Saturday, October 25, 2025

Wacky witches

You need:

  • charcoal
  • chalk pastels
  • drawing sheet 
  • black construction paper
  • hairspray

Before

How do you recognize a witch? What animals or things do you associate with a witch? What does an angry witch look like? Think of characteristics like mouth, eyes and eyebrows.

Tell students how to use charcoal. Explain how we make differences in colors. Show how to use an eraser to erase the charcoal lines and a tissue to sweep out the color.

What should you do?

  1. Draw the contours of a witch face with charcoal. 
  2. Color it with chalk pastel in a cool color. 
  3. Draw a mouth, eyes and nose with charcoal. 
  4. Add some typical witchy things like a cat, bat, spiderweb etc.
  5. Use hairspray to fix the drawing. 
  6. Stick the drawing on a black sheet. 

Works of art made by students of grade 4.

Friday, October 24, 2025

Which witch is this?


You need:

  • drawing sheet 
  • pencil
  • markers
  • white or silver pencil 
  • black paper for background

Before
Start the lesson with a class discussion about witches. How do you recognize a witch? What things belong to a witch? What can you tell about the clothing of a witch?

What to do?

  1. Draw with pencil the lower half of the body of a witch: skirt and legs. 
  2. Draw things that belong to witches. 
  3. Draw a horizon line at 1/3 from the bottom. 
  4. Color the drawing with markers. 
  5. Color the background with markers or chalk pastel. 
  6. Paste the artwork on a black background and decorate the rim with theme-related little drawings in white or silver pencil.

Works of art made by students of grade 5.

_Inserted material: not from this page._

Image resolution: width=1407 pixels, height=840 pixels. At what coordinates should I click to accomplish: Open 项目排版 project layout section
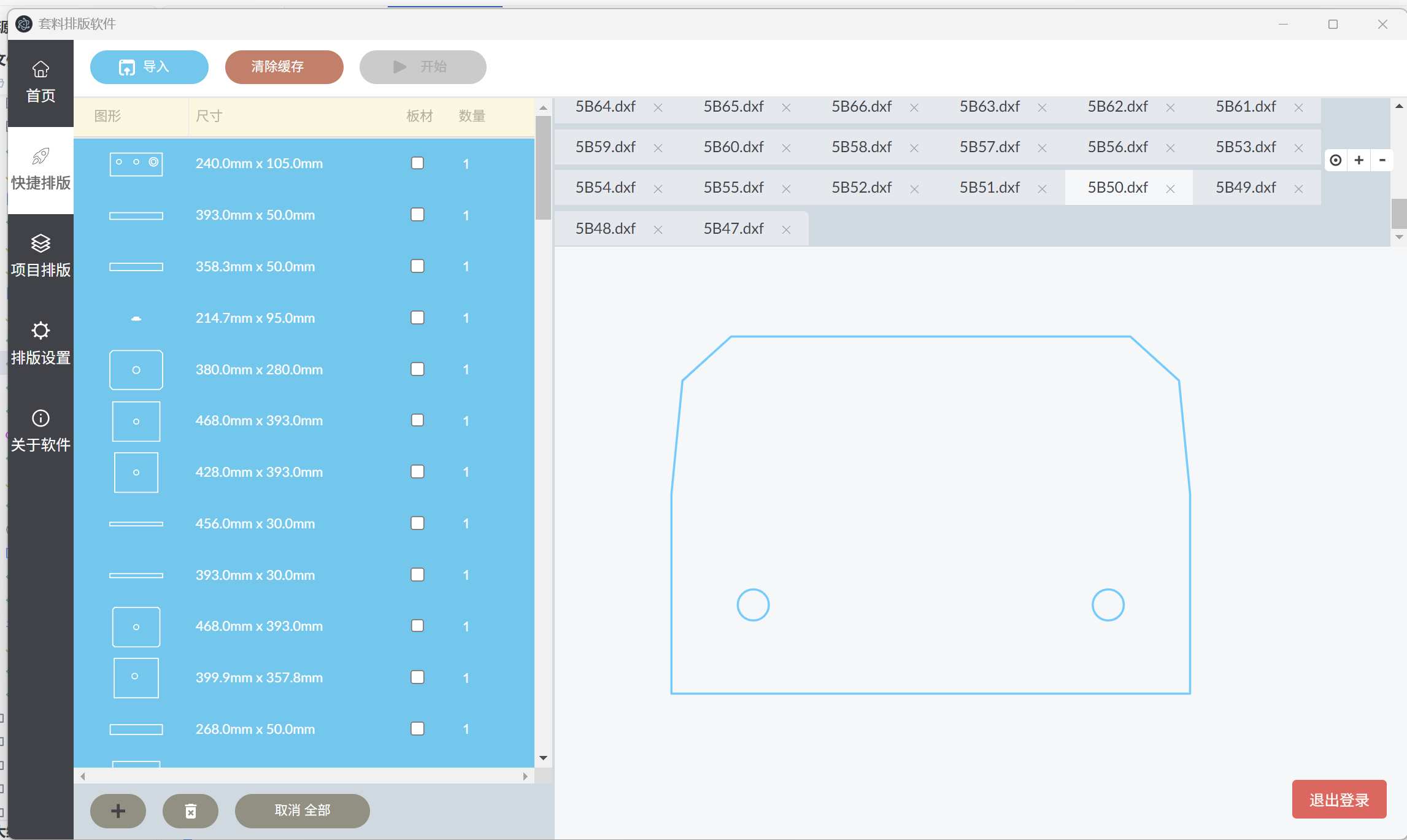click(x=40, y=256)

Wednesday, October 22, 2025

Pumpkins like Yayoi Kusama

What do you need?

  • black construction paper
  • colored paper
  • black marker 
  • black fineliner
  • scissors and glue
  • white pencil
About the artist
Japanese artist Yayoi Kusama (1929) creates paintings, sculptures and large installations with mirrors and lots of light, symbolizing infinity. All her artworks have one thing in common: polka dots. That's why she's affectionately known as 'the princess of polka dots'. 
From an early age Kusama wanted to make art, but her traditional Japanese parents didn't like this. That's why Kusama left for NewYork and joined artists there, including Andy Warhol. 

By adding all-over marks and dots to her paintings, drawings, objects and clothes she feels as if she is making them (and herself) melt into, and become part of, the bigger universe. She said:

‘Our earth is only one polka dot among a million stars in the cosmos. Polka dots are a way to infinity. When we obliterate nature and our bodies with polka dots, we become part of the unity of our environment’.

View and discuss artwork of Kusama. 
  • use of large and small polka dots 
  • backgrounds are often filled with triangles
  • use of bright colors
  • her installations suggest infinity
What to do?
  1. Draw three pumpkins on the colored sheets and cut them.
  2. Draw bigger and smaller dots on the segments using black markers.
  3. Draw triangles on the black sheet with a white pencil - start with a zigzag line.
  4. Paste the pumpkins on the black sheet.
Works of art are made by students of grade 4.